## INSTRUCTIONS FOR THE TASK
Copy out everything from the line containing "The image size is (249, 124)." down to the line containing "[x=140, y=46]" in the entries below, changing "thumbnail" to "preview image" and keeping all else the same. Leave the pictures out.

## SOURCE RECORDS

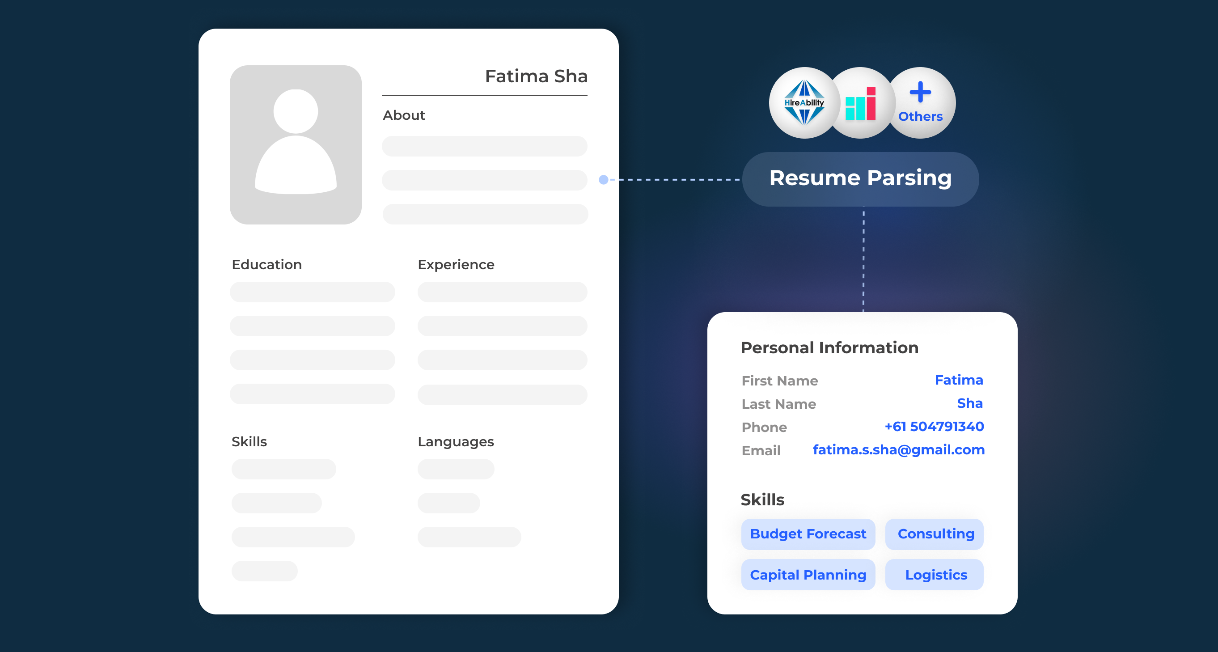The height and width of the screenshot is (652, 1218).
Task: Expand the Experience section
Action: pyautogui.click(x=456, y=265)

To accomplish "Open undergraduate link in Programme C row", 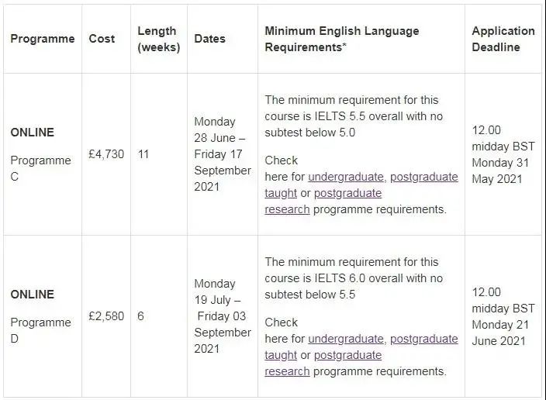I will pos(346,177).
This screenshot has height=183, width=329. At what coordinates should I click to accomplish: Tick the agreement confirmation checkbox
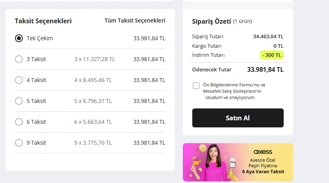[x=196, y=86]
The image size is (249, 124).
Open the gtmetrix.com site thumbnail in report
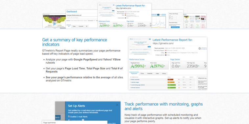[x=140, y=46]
...
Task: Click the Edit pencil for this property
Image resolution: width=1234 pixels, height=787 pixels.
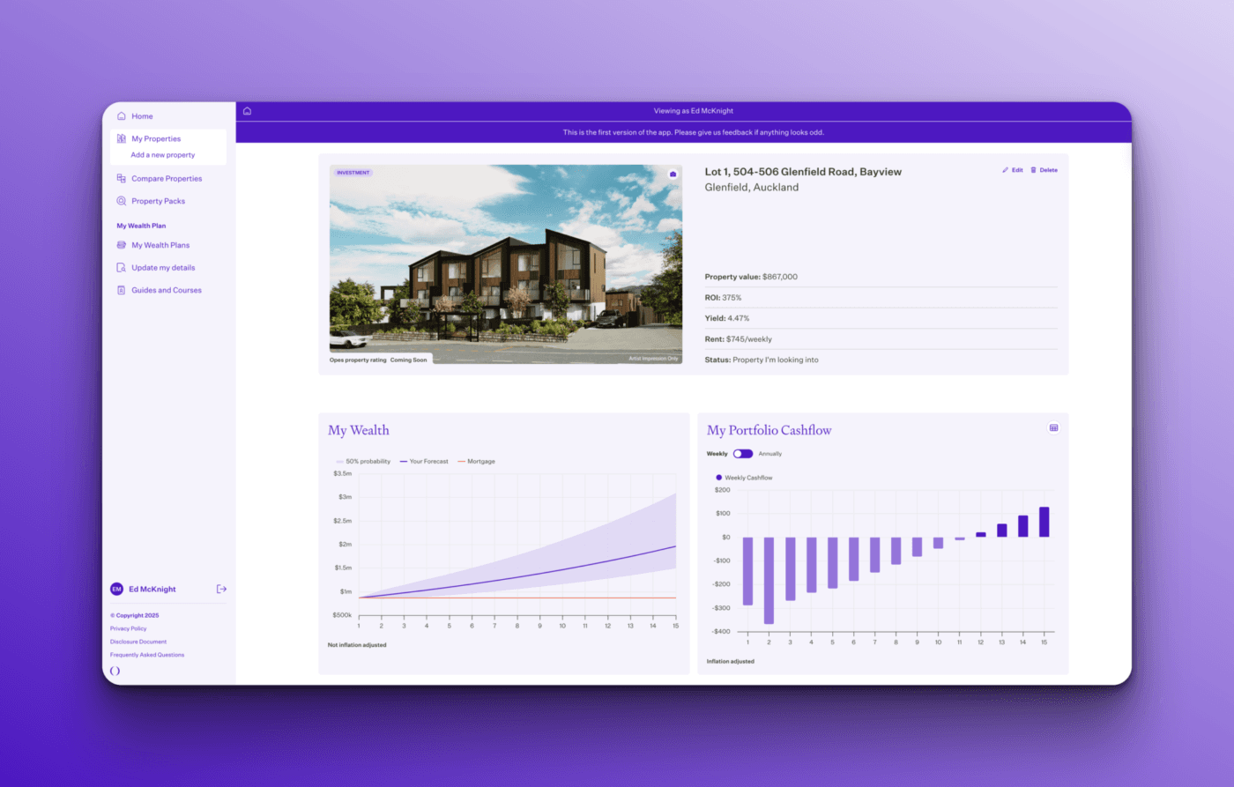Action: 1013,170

## ANSWER TO THIS PROBLEM
The image size is (249, 124).
Open the gtmetrix.com site preview image in report
[x=140, y=46]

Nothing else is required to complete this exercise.